Telarañas en la recámara
13 Mayo 2009 por elenac
Me siento como el fantasma de la canción de Depeche Mode, como la mancha en la cama o el agujero en el corazón. Parcialmente inhabilitada. Agotando existencias. Cuando más tiempo tengo para mí, para menos me sirve. Parece tiempo inútil, condenado a no servir para nada salvo para torturarme.
Miro una semilla que tengo junto al ordenador y pienso en David Beriain, cuya estancia, esta vez, en Afganistán con Sergio Caro es menos parecida a un viaje espacial incomunicado, como era antes. En otros viajes había que esperar las crónicas, las noticias que llegaban por otros de ciertas llamadas a media noche. Esta vez, gracias a su Twitter, sabemos lo que van haciendo día a día, hora a hora. Y aunque me tranquiliza más por ellos, me intranquiliza aún máspor mí. Más inútil me siento.

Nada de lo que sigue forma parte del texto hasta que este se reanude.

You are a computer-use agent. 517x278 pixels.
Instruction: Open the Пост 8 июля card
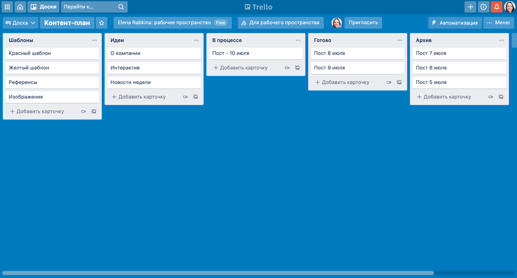tap(357, 53)
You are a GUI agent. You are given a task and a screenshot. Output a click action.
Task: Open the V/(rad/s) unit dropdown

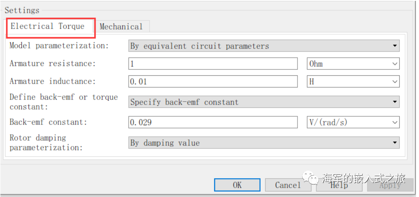tap(353, 123)
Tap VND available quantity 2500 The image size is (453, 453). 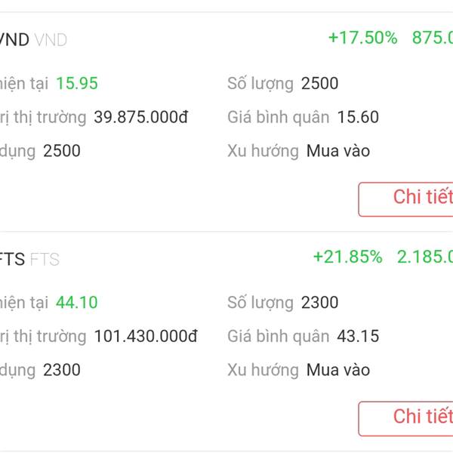(x=62, y=151)
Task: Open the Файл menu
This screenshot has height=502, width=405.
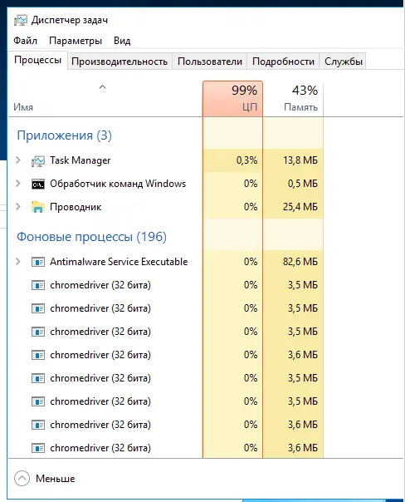Action: tap(25, 41)
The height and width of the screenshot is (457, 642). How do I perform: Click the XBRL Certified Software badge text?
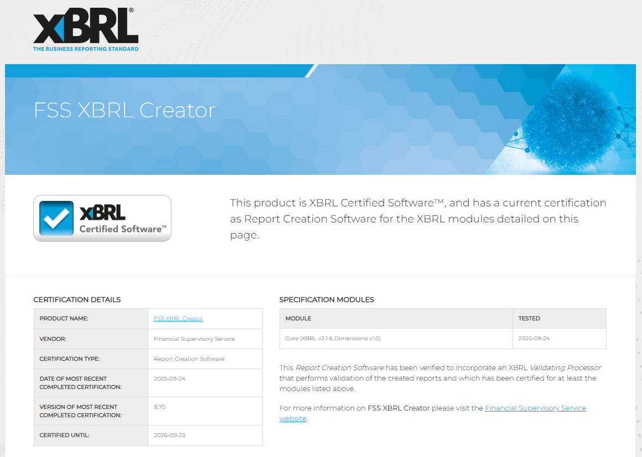122,219
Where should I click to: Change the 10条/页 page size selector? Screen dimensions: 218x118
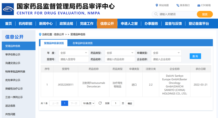[88, 103]
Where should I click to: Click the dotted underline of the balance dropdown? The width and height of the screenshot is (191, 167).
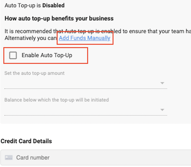pyautogui.click(x=86, y=115)
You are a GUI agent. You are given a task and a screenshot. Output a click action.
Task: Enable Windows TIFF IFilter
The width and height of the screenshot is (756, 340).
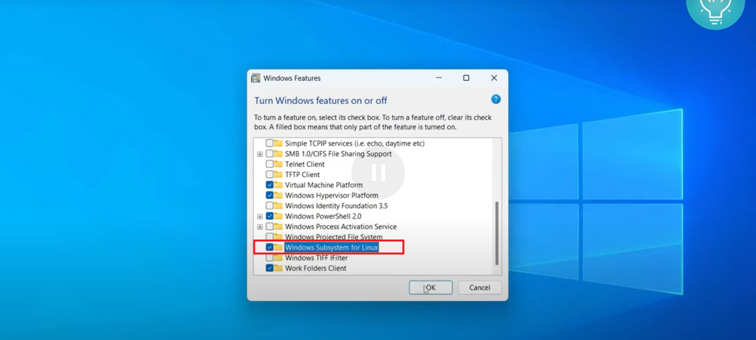270,258
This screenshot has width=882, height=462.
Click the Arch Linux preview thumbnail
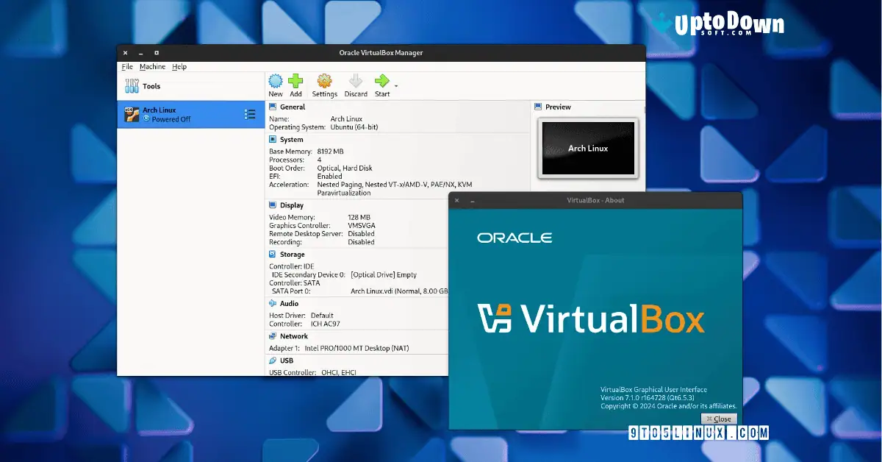click(587, 148)
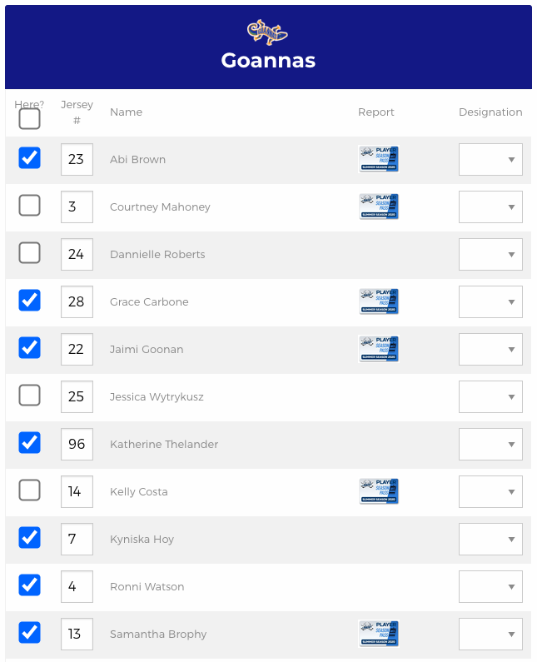Open Courtney Mahoney's season pass report icon

(379, 207)
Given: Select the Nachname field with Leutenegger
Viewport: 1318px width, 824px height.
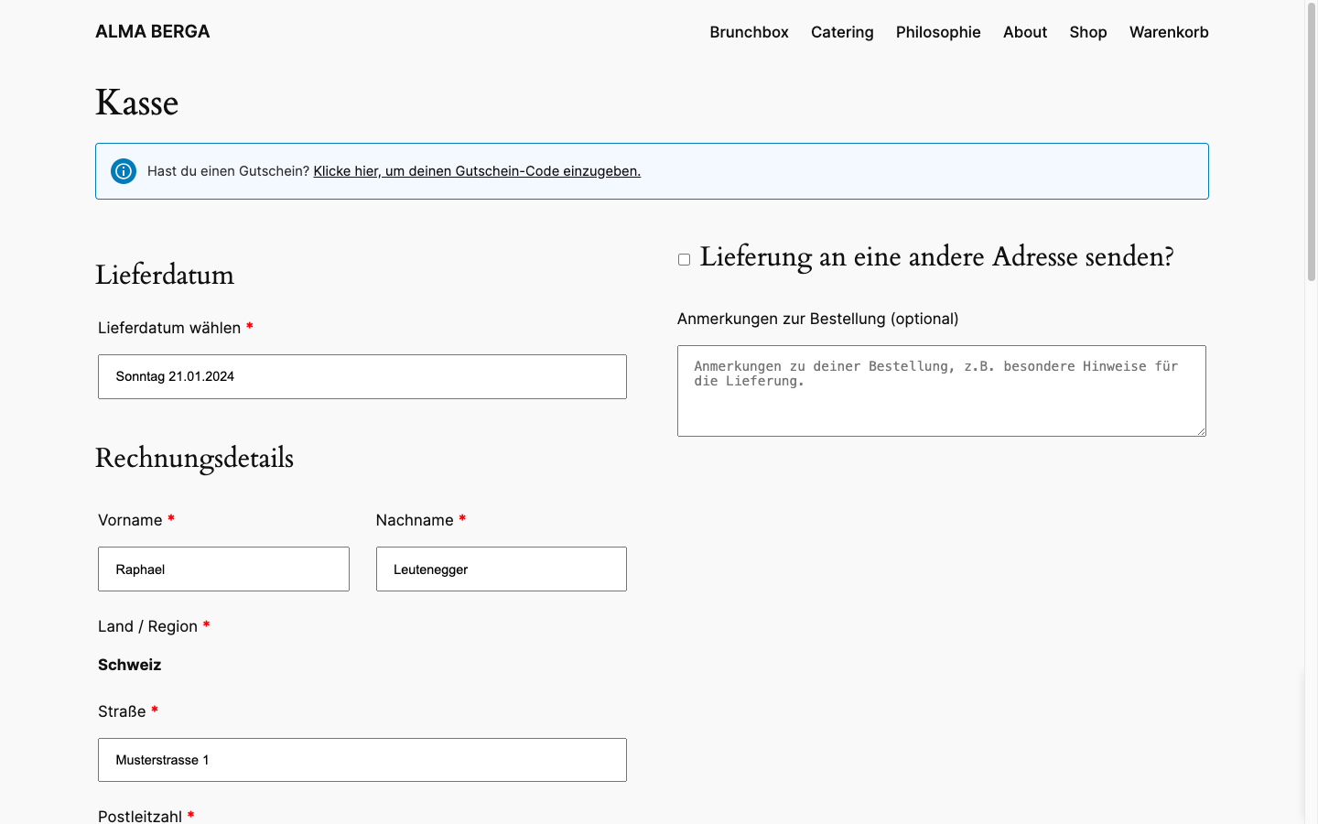Looking at the screenshot, I should pyautogui.click(x=501, y=569).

Vale, compararse con un reportero de guerra y sentirse inútil es el colmo de la autocompasión, pero me venía a mano. No se necesita una guerra para escribir, pero vengo pensando que es la evidencia lo que me mueve a escribir. Así que todos esas ideas vagas que me andan por la cabeza sobre lo que molaría o no molaría escribir, son chorradas.

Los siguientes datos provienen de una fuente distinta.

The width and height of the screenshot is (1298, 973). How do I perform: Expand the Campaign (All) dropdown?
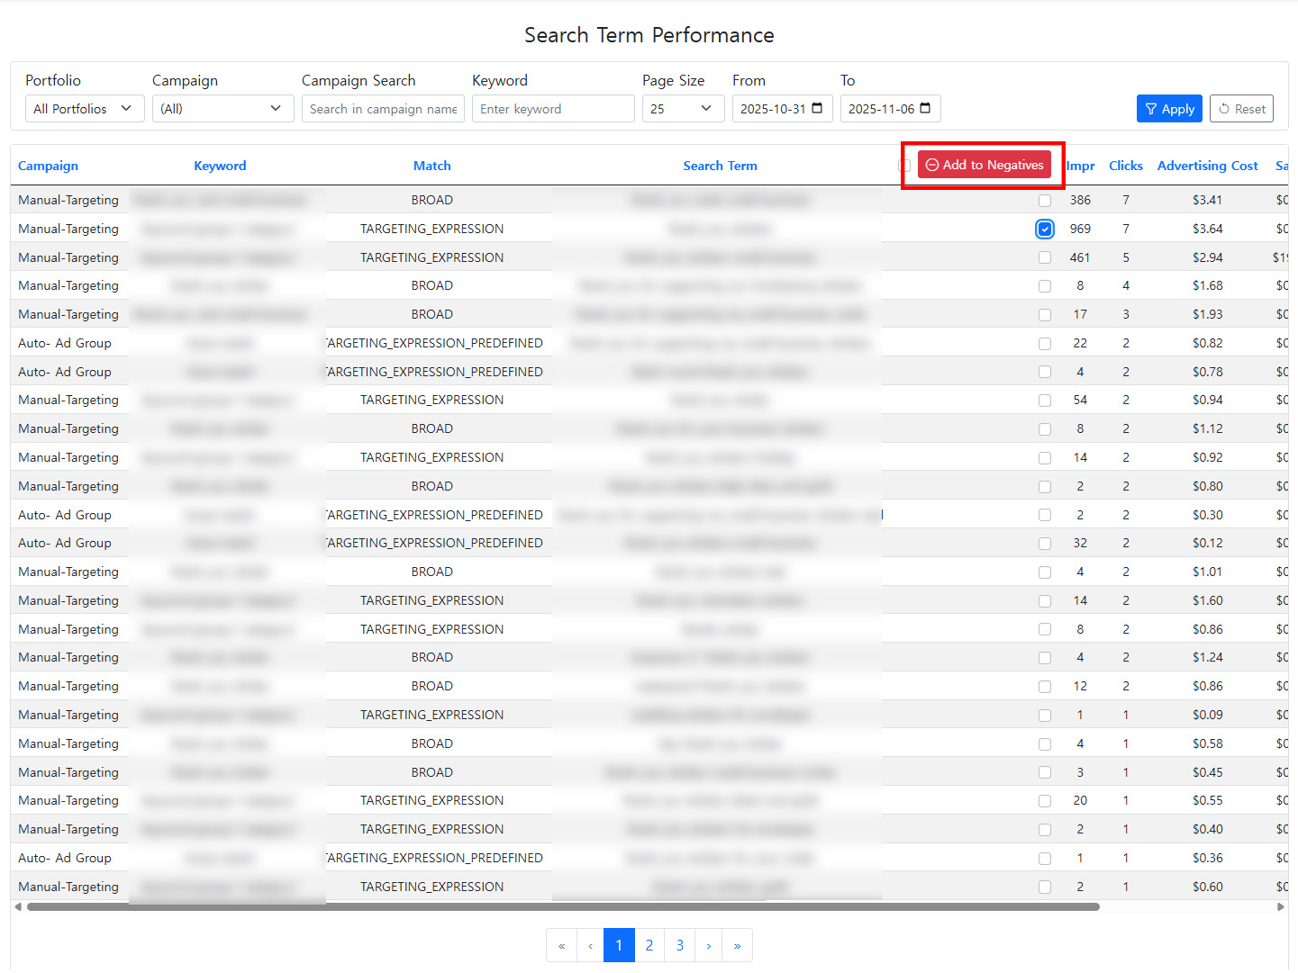222,109
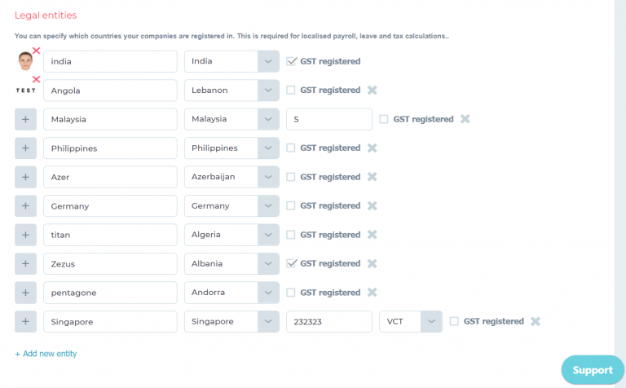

Hace un tiempo escribí sobre lo que tenía que escribir: la muerte y enfermedad de mis padres, los suicidios y el asesinato de Cocó. Lo reboté. Y ya. Ya no tengo nada más en la recámara que necesite ser estallado. Tenía un apunte sobre mujeres terroristas. Luego otra cosa sobre el terror a la pérdida de la juventud. Un hombre en la línea circular. La ausencia de camaradas. El extraño olor y la vejez eterna de El hombre de la pipa que colecciona minerales. La rebelión escondida detrás de la puerta de una sala de reuniones. Un mundo donde a nadie le interesa saber qué pasa. Y unas conversaciones imaginarias con mi hijo. Más o menos, los temas de siempre, aburridos e inútiles, inservibles, vacíos, incluso cansados. Me cansan de sólo pensarlos.
Disfruto más con la urgencia del post, la necesidad de corresponder a una carta, la deriva de un link que te lleva a otro. Y todo eso, lo sé, marchita mi sueño y aja la etiqueta de eterna promesa, que es una contradicción porque eterna no puede ser, que todo el mundo se cansa de esperar un día. Y en esto gasto el crepúsculo, en quejarme de lo mío, a ver si algún día me dices cómo hiciste para lo tuyo.

















Mayo 15th, 2009 a las 8:23 am
“Cuanto más tiempo tengo para mí, para menos me sirve. Parece tiempo inútil, condenado a no servir para nada salvo para torturarme”. Cómo me suena ésto y cómo lo has clavado. Me dejé el periódico porque quería hacer cosas por mi cuenta y ahora no me salen las cuentas.
Salut!
Mayo 17th, 2009 a las 9:01 pm
Sólo indicarte que esos proyectos que te rondan la cabeza no son ideas vagas: más bien son proyectos interesantes, largos y profundos que seguramente requieran mucho trabajo y además a contracorriente. Ánimo.
Mayo 19th, 2009 a las 9:35 pm
Algo así como que el tiempo es fuente de toda nuestra desdicha. Que cerrases compuertas -o que eso a mí me sirve- porque el mundo es demasiado vasto para el tiempo humano. Que todo lo que tienes que hacer es importante, sólo ha de esperar su turno cual ante una ventanilla retrógrada, pero eres tú la ventanillera. Pon orden. Sé disciplinada. Machaca. Todo es importante, pero no hay tiempo para todo.